A total of 15 papers were presented Monday on the third and concluding day of the inaugural Annual Palestine Forum. The last workshop also served to wrap up the forum’s discussions by directing participants’ and attendees’ attention toward reflecting on the future of the Palestinian project. The sessions of the Ostour Symposium, conducted in parallel, also concluded.
During the closing session, Azmi Bishara, general director of the Arab Centre for Research and Policy Studies stressed the success of the forum in bringing together Palestinians from across the world to share knowledge from the field of Palestinian studies in an academic environment.
Bishara then introduced Marwan Barghouti, political figure and political prisoner for the last 21 years, whose words from the cell were read out by his partner, lawyer, and politician Fadwa Barghouti.
Barghouti discussed the challenges facing the Palestinian national project including: the struggle to return the unity of the Palestinian people through one national project, the unity of the Palestinian cause, Zionist settler colonialism, the emphasis on Arab identity, the humanitarian struggle, reinforcing the importance of resistance in all its forms, the crisis of the Palestinian national movement, the struggle for women’s right to equality and dignity, and a leading Palestinian force with a political culture that views the Palestinians as worthy of dignity, equality, and justice. Barghouti concluded by reflecting on the importance of the forum as a step that reinforces the unity of Palestinians and the unified aim of all those working for the Palestinian cause.
The first session of the third day revolved around three main themes: the legal and linguistic dimensions of settler colonialism and ethnic cleansing, gender perspectives on Palestine, and Palestine from a historical perspective. Nine papers focusing on these themes were presented.

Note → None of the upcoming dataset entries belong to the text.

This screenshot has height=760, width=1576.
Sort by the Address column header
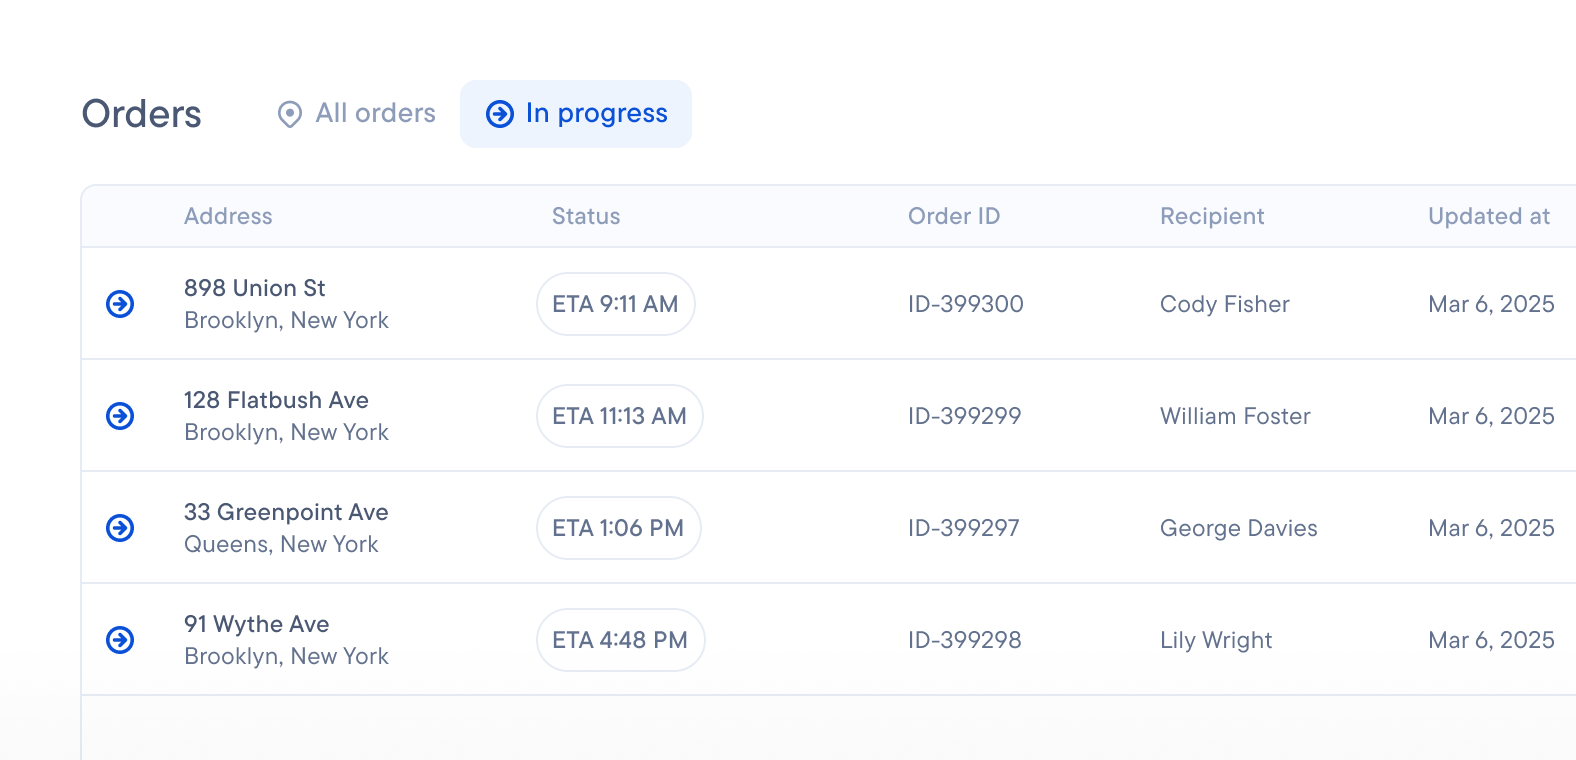pyautogui.click(x=229, y=216)
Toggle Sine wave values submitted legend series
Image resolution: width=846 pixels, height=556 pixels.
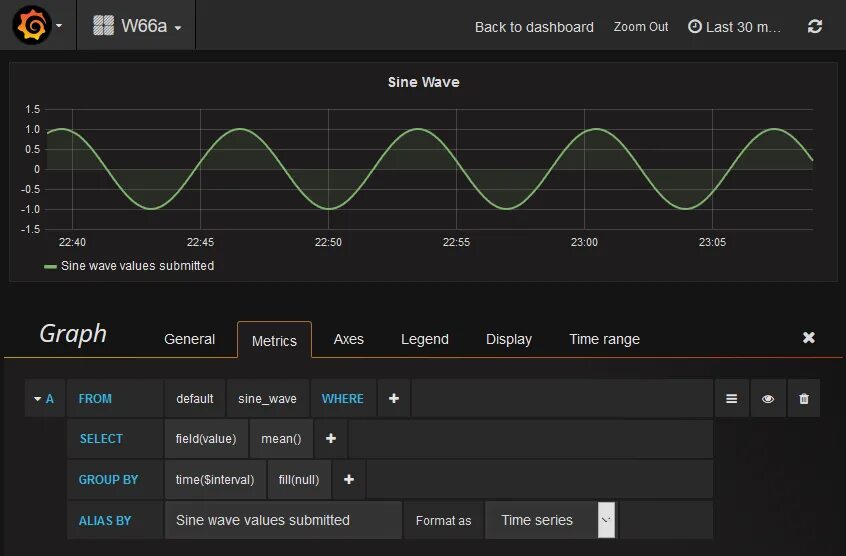click(x=137, y=266)
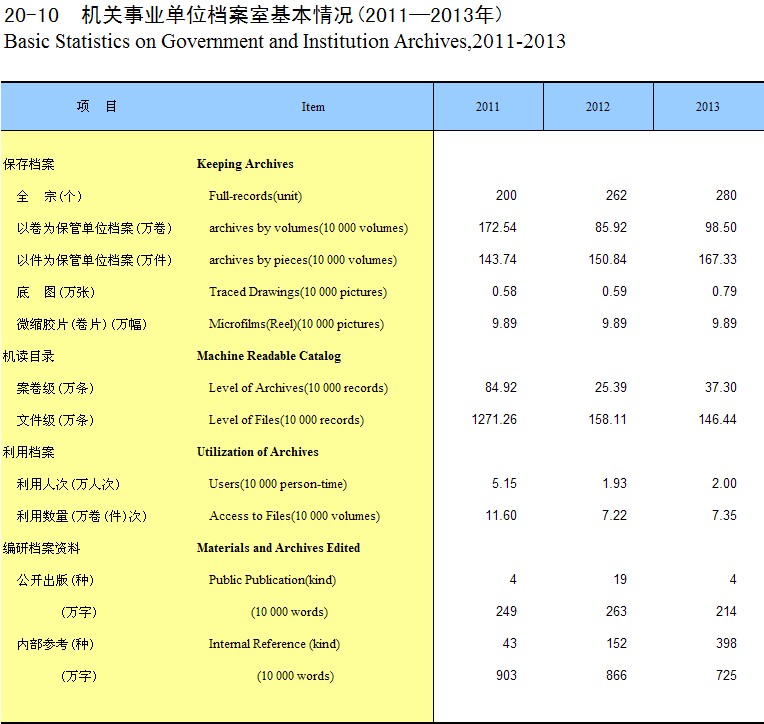
Task: Click the 2012 column header
Action: 597,107
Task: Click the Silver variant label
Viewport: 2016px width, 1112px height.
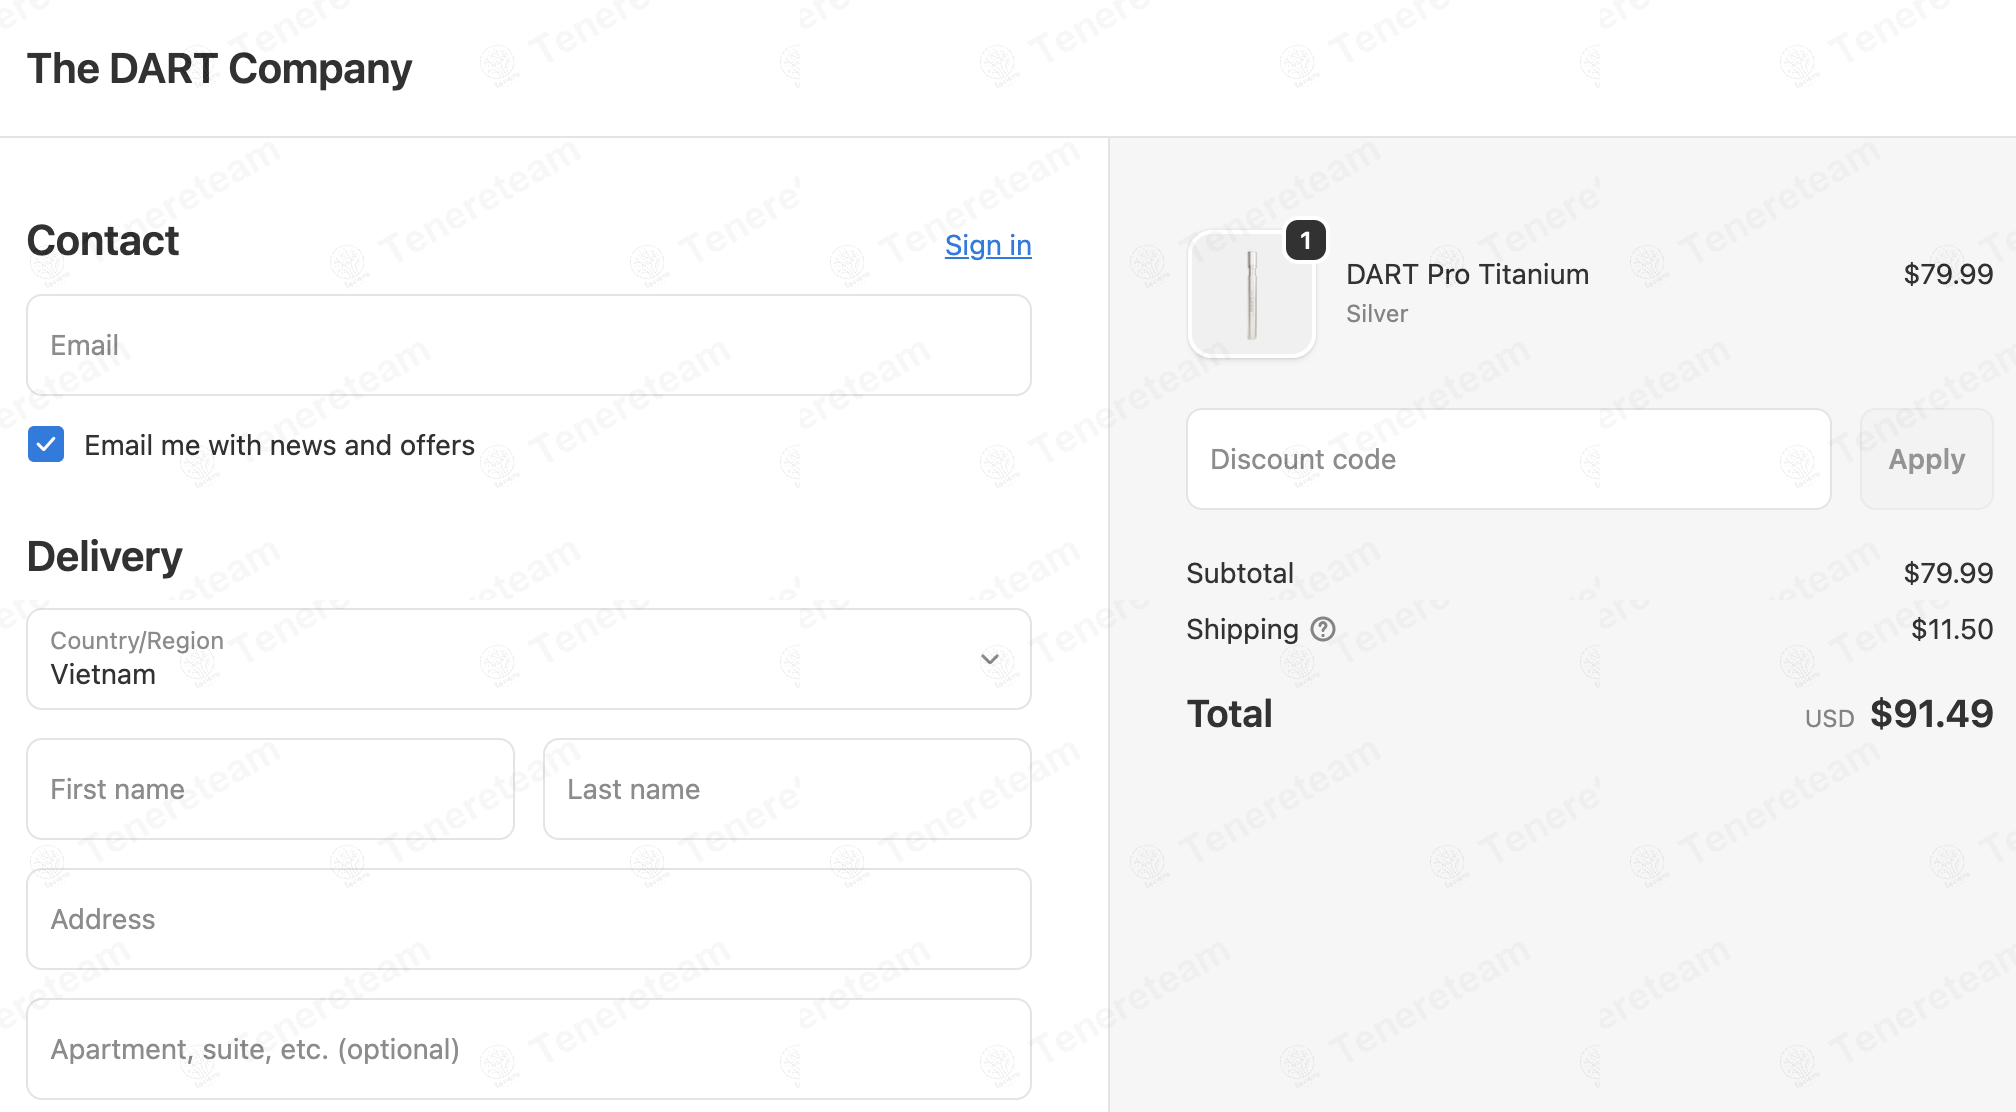Action: click(1376, 314)
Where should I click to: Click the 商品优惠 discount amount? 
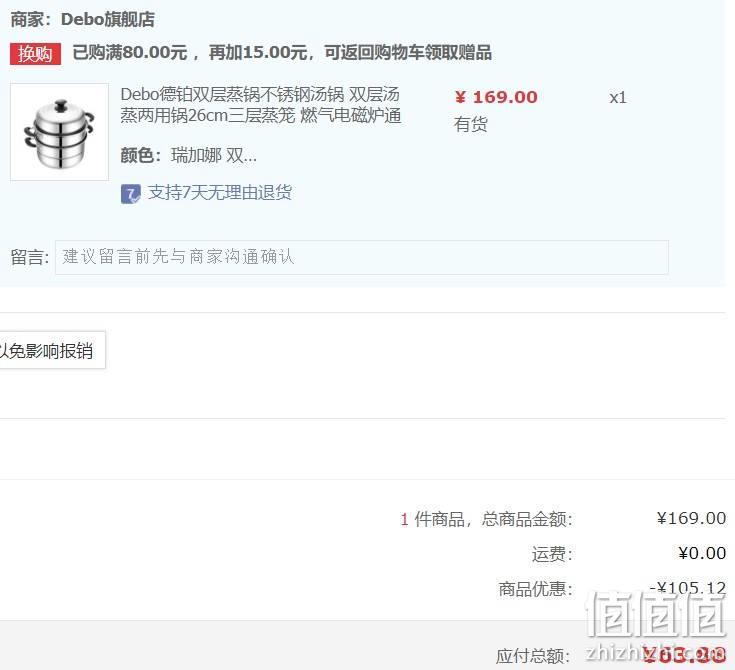click(688, 587)
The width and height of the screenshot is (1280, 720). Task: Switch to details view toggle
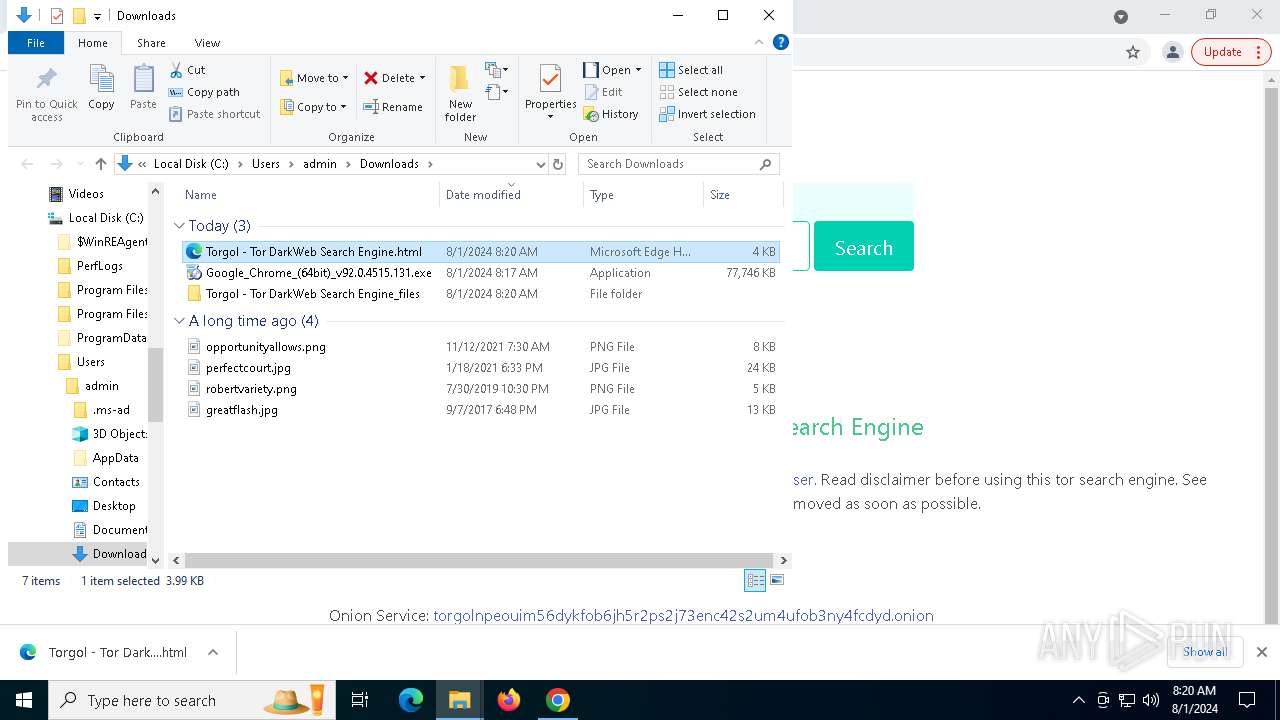click(755, 580)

Three papers looked at the Israeli settler colonial regime from a legal and linguistic lens.
In his paper 'Ethnic Cleansing as a Tool for Consolidating Settler Colonialism and Apartheid in Jerusalem', Nizar Ayoub studied the policy of systematic ethnic cleansing as a tool of the Israeli settler colonial regime to maintain a Jewish majority in Jerusalem.'
Three other papers focused on the theme of gender and Palestine. Camelia Ibrahim-Dwairy’s paper, titled 'The Case of Single Palestinian Men in Israel: Between Patriarchal and Israeli Oppression', examined the discourse of single Palestinian men living within the Green Line amid a patriarchal society.
A further three papers discussed Palestine from a historical perspective. In a paper titled 'Mā kānsh fīh!: Oral Narratives as a Missing Source for the Military Historiography of the Palestine War 1947-1949', Bilal Shalash reviewed the outputs of two projects, a Birzeit University project on depopulated villages and the Nakba Testimony Programme, which reflect the military history of the 1948 war.
The second session of the third day centred on two themes: the impact of settler colonialism on the environment and agriculture in Palestine, and Palestine in literary discourse. Three papers studied the impact of settler colonialism on the environment and agriculture in Palestine.
Yasmin Qaadan’s paper 'Environment Meanings from the Language of Local Knowledge for the Movement of Palestinian Peasants' offered a political ecology perspective of settler colonialism through its ethnographic research of Palestinian peasants. Three additional papers were presented on Palestine in literary discourse. Abdelrahman S Abuaber presented his paper 'The Stranger’s Mirrors: Place, Time, and Questions of the Self in Biographical Writing', which aimed to give organic theoretical attention to biographical writing by Palestinians.
In the afternoon, the forum hosted two workshops. In the first, four speakers – Khaled Hroub, Alain Gresh, Ben White, and Yousef Munayyer – discussed changes in the representation and news coverage of Palestine in Western and Arab media discourse.
The second workshop was the closing session where Tarek Mitri, chairman, Institute for Palestine Studies Board of Trustees, and Bishara, opened the floor for a discussion for participants to reflect on the question of what is to be done and the future of the Palestinian national project.